治療:72時間以内の抗ウイルス薬開始が重要
ラムゼイハント症候群の治療では、抗ウイルス薬とステロイドの併用が標準的とされています。
- 抗ウイルス薬(アシクロビル、バラシクロビルなど):ウイルスの増殖を抑制
- ステロイド(プレドニゾロンなど):神経の炎症・浮腫を軽減
日本の顔面神経麻痺診療ガイドライン(2023年版)では、発症早期(可能であれば72時間以内)の抗ウイルス薬投与開始が推奨されています。治療開始が遅れるほど、顔面神経麻痺の回復率が低下する可能性が指摘されています。
受診の目安:こんな症状があれば早めに医療機関へ
以下の症状が組み合わさって出現した場合、早めの受診をお勧めします。
- 片側の顔が動かしにくい(口角が下がる、目が閉じにくい)
- 耳の周りにピリピリした痛みや水ぶくれがある
- めまい、ふらつき、耳鳴り、聞こえにくさがある
- 片側の顔にしびれやピリピリ感がある
水疱が出る前の段階(前駆症状)では「なんとなく顔がピリピリする」「耳の奥が痛い」といった非特異的な症状のみのこともあります。
内科で見つけたら耳鼻咽喉科へ紹介します
ラムゼイハント症候群は、耳鼻咽喉科が診療の中心となる疾患です。
内科を受診された場合でも、顔面神経麻痺や耳介の水疱を認めた時点で、速やかに耳鼻咽喉科への紹介を行います。治療開始のタイミングが予後に影響するため、「様子を見ましょう」ではなく、早期の専門科受診が重要です。

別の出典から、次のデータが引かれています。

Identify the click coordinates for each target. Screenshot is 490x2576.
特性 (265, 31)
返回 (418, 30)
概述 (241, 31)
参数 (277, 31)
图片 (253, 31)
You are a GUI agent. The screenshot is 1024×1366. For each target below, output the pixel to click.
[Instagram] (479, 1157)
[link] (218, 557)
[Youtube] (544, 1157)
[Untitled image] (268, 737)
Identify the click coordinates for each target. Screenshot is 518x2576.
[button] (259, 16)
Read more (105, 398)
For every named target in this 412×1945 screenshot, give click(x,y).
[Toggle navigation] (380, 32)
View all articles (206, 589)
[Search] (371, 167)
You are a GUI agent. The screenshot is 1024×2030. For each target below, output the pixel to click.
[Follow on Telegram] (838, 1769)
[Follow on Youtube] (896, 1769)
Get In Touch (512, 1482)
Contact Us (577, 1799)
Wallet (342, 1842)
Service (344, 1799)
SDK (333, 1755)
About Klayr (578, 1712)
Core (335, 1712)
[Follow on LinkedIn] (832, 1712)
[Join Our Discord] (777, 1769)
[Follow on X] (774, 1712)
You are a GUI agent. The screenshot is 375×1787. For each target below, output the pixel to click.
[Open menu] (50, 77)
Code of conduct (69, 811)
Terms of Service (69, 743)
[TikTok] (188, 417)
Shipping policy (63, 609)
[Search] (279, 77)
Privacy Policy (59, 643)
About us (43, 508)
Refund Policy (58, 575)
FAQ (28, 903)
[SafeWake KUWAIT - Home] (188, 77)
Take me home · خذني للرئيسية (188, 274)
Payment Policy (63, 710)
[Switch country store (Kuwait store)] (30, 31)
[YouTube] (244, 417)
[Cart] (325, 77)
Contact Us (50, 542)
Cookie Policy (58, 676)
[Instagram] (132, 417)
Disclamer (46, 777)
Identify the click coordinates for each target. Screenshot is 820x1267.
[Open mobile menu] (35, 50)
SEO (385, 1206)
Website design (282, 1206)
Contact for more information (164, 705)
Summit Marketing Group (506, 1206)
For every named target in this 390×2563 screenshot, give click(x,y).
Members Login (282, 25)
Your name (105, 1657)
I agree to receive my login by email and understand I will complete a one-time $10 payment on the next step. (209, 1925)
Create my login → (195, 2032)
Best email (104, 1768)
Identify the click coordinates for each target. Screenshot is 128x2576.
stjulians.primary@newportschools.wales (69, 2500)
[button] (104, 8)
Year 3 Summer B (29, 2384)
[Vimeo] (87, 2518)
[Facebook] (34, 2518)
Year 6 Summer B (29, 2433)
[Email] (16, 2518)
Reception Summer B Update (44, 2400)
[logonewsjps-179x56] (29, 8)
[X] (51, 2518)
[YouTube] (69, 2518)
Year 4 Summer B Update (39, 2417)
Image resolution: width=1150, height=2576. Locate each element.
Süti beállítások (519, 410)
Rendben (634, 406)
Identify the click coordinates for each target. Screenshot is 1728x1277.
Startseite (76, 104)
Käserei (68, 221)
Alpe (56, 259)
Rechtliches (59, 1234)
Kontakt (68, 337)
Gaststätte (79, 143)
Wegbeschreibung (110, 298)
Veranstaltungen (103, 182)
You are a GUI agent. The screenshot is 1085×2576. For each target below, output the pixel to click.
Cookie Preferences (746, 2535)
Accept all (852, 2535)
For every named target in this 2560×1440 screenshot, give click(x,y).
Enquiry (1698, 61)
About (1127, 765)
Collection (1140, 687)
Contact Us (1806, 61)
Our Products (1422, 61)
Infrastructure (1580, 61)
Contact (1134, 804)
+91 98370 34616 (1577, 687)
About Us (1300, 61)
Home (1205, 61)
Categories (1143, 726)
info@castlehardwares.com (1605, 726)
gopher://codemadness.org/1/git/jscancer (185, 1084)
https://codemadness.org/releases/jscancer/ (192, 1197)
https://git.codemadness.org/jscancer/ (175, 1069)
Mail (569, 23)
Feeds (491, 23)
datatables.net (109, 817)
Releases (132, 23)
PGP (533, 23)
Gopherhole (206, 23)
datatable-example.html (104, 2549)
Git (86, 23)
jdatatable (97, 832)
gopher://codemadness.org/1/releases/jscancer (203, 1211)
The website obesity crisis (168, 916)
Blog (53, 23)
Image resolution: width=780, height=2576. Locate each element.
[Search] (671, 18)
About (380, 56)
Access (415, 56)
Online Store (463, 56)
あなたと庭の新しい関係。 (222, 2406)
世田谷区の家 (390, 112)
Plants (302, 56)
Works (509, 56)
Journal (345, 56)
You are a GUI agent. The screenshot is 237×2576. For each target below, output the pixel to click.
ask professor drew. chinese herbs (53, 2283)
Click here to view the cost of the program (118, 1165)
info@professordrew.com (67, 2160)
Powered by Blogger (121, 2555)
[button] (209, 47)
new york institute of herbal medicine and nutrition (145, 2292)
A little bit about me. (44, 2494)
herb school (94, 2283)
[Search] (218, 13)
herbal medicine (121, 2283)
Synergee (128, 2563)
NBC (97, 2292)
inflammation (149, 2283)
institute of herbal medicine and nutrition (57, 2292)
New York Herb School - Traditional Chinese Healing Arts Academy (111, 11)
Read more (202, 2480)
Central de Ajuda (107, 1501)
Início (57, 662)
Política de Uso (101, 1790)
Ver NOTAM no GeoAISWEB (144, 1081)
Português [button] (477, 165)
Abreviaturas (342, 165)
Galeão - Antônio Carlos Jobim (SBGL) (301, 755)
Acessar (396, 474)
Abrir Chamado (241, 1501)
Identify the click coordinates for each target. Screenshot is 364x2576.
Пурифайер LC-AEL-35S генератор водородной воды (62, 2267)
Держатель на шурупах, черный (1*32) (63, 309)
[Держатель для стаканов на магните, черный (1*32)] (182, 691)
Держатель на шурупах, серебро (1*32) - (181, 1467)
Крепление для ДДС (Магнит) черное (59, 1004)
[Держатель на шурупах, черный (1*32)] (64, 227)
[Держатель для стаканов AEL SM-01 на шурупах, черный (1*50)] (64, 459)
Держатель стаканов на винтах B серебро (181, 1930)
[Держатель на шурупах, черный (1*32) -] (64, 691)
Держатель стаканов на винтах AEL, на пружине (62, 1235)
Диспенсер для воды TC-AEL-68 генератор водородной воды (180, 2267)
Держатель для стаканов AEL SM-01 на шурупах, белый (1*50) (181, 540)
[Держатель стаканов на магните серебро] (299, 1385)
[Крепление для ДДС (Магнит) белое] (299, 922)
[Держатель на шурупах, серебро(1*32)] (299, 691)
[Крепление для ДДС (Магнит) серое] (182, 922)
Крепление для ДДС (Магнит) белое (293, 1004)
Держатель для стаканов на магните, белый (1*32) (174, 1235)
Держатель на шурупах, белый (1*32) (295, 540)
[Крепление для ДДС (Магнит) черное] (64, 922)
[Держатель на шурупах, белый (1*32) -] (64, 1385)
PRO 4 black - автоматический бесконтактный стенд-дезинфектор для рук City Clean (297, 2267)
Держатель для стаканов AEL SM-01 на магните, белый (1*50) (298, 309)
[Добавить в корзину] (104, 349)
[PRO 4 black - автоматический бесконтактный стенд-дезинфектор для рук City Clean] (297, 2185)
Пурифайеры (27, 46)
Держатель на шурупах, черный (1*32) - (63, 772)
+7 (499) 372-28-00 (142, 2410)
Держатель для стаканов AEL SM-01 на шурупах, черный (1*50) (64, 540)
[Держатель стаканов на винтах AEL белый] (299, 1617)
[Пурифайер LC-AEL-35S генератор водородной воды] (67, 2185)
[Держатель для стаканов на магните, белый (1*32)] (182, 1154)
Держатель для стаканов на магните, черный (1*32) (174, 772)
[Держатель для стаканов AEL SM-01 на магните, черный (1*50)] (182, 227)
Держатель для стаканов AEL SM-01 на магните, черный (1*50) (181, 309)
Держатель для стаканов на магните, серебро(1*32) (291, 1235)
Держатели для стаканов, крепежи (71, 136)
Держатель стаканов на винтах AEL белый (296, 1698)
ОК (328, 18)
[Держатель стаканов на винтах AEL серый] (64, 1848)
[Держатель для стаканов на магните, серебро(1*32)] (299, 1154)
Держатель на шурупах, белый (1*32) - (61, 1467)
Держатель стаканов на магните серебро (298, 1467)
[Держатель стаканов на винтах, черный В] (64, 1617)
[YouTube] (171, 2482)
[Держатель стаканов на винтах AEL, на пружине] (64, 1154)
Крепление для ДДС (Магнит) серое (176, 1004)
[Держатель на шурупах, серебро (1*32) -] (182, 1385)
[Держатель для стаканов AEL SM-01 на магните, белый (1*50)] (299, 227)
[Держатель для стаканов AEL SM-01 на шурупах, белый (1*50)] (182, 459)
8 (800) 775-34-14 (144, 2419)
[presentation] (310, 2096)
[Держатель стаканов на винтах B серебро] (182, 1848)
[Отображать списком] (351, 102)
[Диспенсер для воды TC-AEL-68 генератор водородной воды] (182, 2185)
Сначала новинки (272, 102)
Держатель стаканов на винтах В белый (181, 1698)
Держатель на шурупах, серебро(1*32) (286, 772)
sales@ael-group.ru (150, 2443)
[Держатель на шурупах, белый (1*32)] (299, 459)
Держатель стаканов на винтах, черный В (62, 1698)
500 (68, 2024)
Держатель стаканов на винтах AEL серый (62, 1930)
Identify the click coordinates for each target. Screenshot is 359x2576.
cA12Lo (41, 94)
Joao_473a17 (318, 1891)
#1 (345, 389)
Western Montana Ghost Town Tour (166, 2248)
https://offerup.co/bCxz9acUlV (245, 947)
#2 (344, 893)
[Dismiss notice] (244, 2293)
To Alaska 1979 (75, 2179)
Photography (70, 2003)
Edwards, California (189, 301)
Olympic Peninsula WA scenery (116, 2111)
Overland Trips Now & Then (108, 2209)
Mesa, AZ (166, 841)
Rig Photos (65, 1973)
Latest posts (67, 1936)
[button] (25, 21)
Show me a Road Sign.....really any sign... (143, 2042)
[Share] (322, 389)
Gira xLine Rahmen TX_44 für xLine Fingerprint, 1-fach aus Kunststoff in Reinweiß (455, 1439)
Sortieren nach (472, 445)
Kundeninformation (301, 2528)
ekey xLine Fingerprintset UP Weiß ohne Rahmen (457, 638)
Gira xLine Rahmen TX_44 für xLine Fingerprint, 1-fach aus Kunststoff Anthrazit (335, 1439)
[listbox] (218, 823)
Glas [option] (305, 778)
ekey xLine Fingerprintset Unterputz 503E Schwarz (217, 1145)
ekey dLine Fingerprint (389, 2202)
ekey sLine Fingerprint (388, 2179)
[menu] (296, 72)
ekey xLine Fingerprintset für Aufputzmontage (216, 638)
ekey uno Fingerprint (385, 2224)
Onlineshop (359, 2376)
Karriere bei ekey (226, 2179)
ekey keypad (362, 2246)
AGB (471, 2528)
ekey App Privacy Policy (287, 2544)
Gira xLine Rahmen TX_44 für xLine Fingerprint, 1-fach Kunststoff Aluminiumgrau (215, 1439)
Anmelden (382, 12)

帯状疱疹そのものは皮膚科の領域ですが、顔面神経麻痺やめまい・難聴を伴う場合は耳鼻咽喉科での評価が優先されます。
まとめ
- ラムゼイハント症候群は、水痘帯状疱疹ウイルスの再活性化で起こる疾患です
- 耳の水疱・顔面神経麻痺・めまいの三徴が特徴ですが、すべてが揃わないこともあります
- 顔面神経と内耳神経が解剖学的に近いため、「顔のピリピリ」と「めまい」が同時に出現します
- 発症早期の抗ウイルス薬投与が予後改善に重要とされています
- 内科で疑われた場合は、早期に耳鼻咽喉科へ紹介します
参考文献
- 日本顔面神経学会『顔面神経麻痺診療ガイドライン 2023年版』金原出版
- Murakami S, et al. Bell palsy and herpes simplex virus: identification of viral DNA in endoneurial fluid and muscle. Ann Intern Med. 1996;124(1 Pt 1):27-30.